Kalispell hired a contractor in the late 1990s to reseal the lid and the top of the tank where methane gathers, a move that bought some time. But the corrosive methane has eaten away at that coating and the tank’s lid.

“It finds the holes and cracks and starts to break it away,” Public Works Director Susie Turner said. “Then it gets through the rebar and the insulation and that’s why we see the lid bulging.”

That deterioration has made the digester lid unsafe for workers to go out and inspect gas piping and other components on it. The digester and its lid were built in 1984 and with the proposed overhaul should be good for 20-plus years.
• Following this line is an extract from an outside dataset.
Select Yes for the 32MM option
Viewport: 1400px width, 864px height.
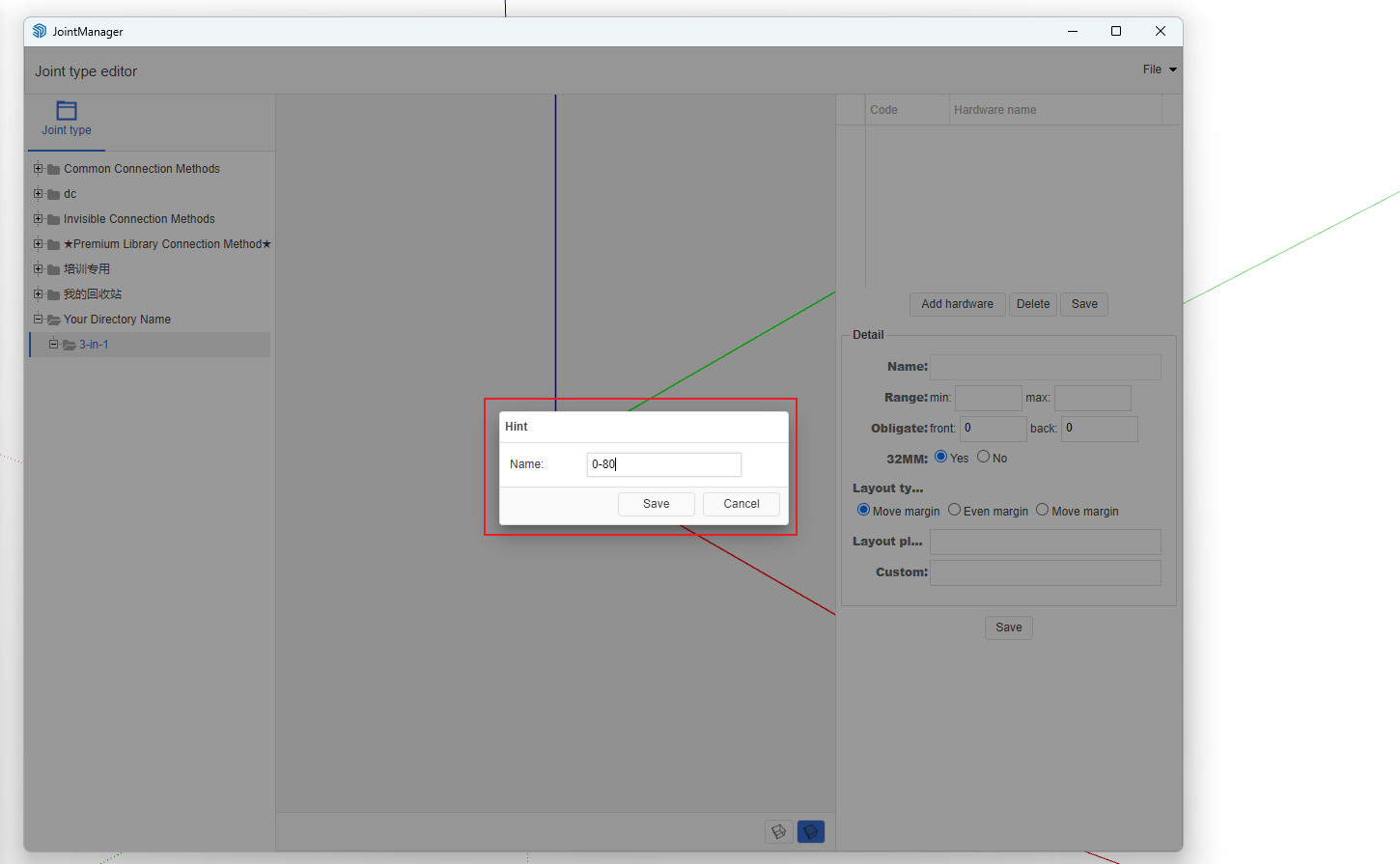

OFFICIALS PLAN to replace one of the plant’s two belt-driven sludge presses with a new screw-driven press. Kalispell is developing a request for qualifications to select a contractor for that project, budgeted to cost about $560,000.

“We’re trying to wrap that up before June. That’s the goal,” Turner said. “It will be a hard one, but we’ll try. We’re kind of getting a late start on it.”

One of the last steps in the plant’s solids treatment process, the presses are used to squeeze any remaining liquid out of sludge.

“We have two belt filter presses in our system so we’ll replace one with a screw press and use the old one as our backup,” Turner said. “They are old. We’re putting a lot of maintenance into it and they’ve pretty much served their life.”

The city also expects to issue a request for bids for a contractor to replace 11,000 square feet of roof liner over the plant’s control room. That work is budgeted to cost $110,000.

Installed in 1992, the roof liner has deteriorated and quite a few leaks are starting to occur. “We have a busy summer coming up,” Turner said about the projects.